Джек-поджигатель, от одного имени которого вот уже второе десятилетие трепетала половина галактики. Приговоренный к смертной казни на двадцати трёх планетах. И ещё на ста шестидесяти — к пожизненному заключению, но лишь потому, что смертная казнь на них была отменена, как мера чересчур радикальная и неподобающая просвещенным носителям разума. Приговорённый, конечно же, заочно, поскольку не то что поймать, но даже и увидеть его до сих пор не удавалось никому. Кроме жертв.

Джек-поджигатель, о котором до сих пор не было известно ничего — ни внешности, ни места рождения, ни даже видовой принадлежности.

Где проще всего спрятать дерево? Конечно же, в лесу.

Где проще всего скрыться преступнику? Среди других преступников, конечно же. И особенно, если попадется злобный и несговорчивый судья, который за самую малость впаяет по максимуму, и можно будет спокойненько пересидеть облаву.

Сэр Чарльз терпеть не мог, когда его пытались использовать.
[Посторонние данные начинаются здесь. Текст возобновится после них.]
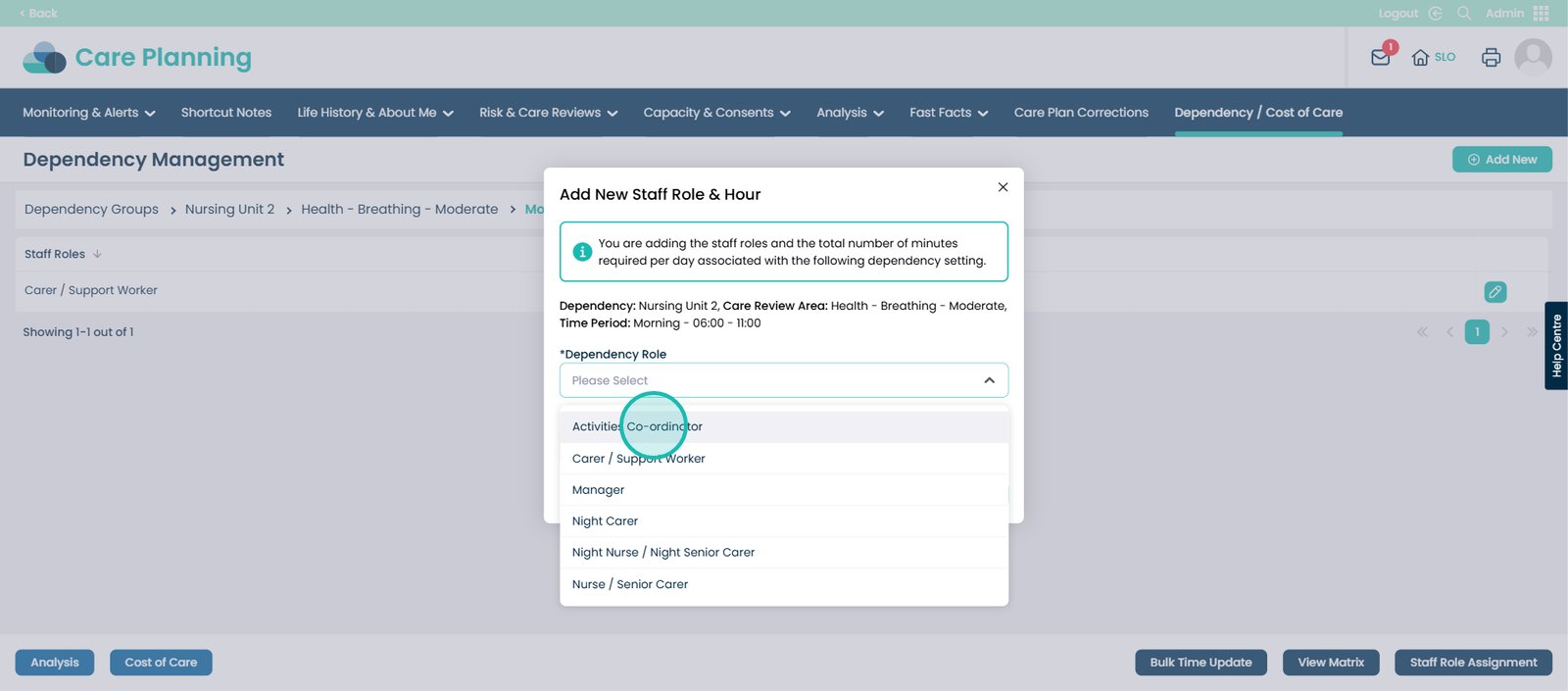This screenshot has width=1568, height=691.
Task: Click Nursing Unit 2 breadcrumb link
Action: tap(229, 210)
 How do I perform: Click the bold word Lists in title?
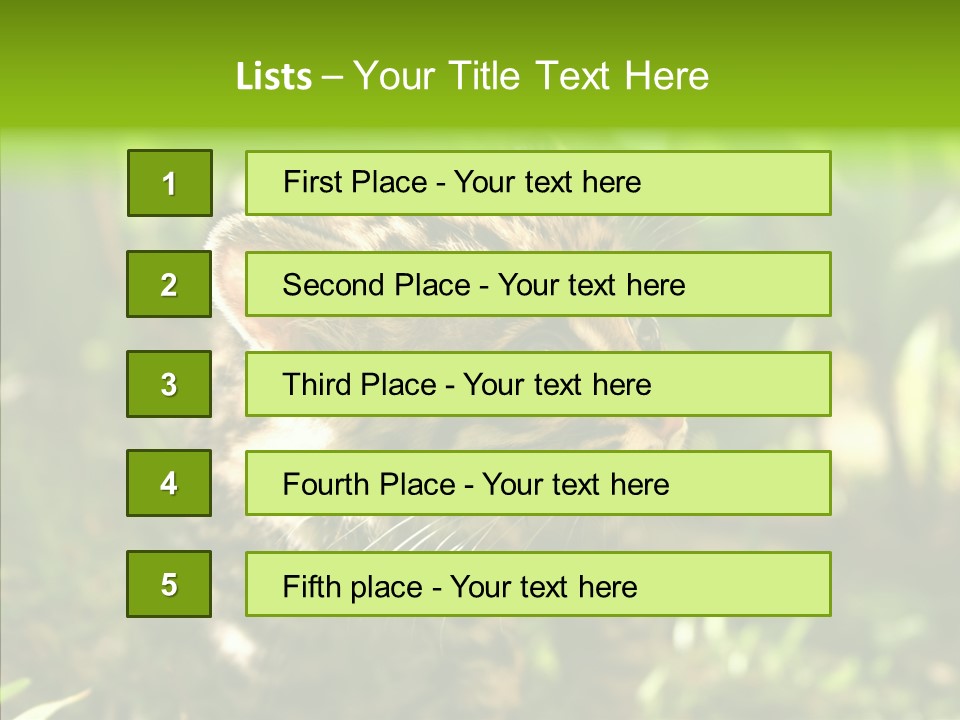coord(273,77)
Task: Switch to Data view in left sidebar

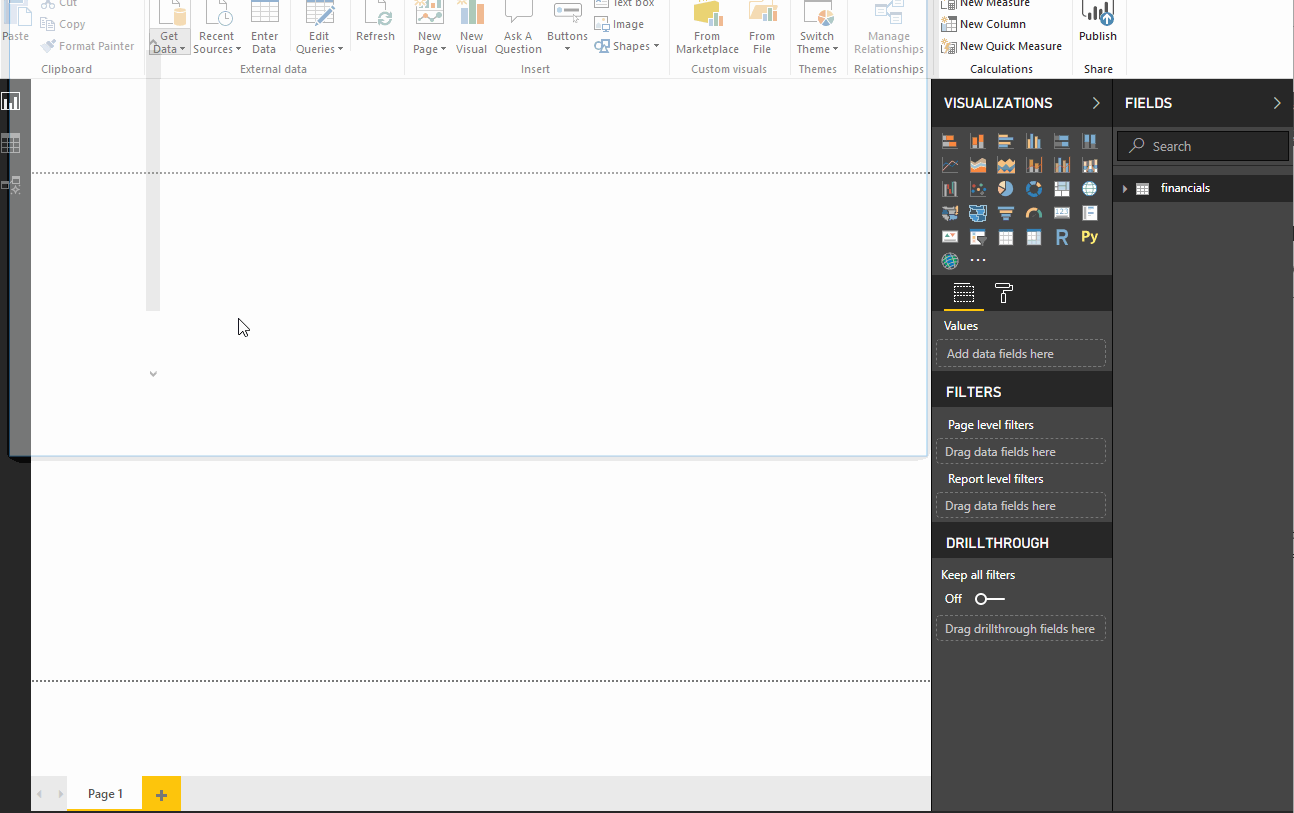Action: click(11, 144)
А тем более, когда такие попытки оказывались удачными.

Он вошёл в зал, грозно хмурясь и метая молнии из-под насупленных бровей. Решительным шагом преодолел расстояние до представителей защиты, зыркнул на сомлевшего психолога и взмахнул судейским молоточком…

Удар был страшен.

Подсудимый скончался на месте, раздавленный в самом буквальном смысле этого слова. Остро запахло дорогим коньяком.

Судья, ещё раз мрачно глянув на психолога, решительным шагом покинул зал заседаний, так и не выпустив из рук карающего молоточка.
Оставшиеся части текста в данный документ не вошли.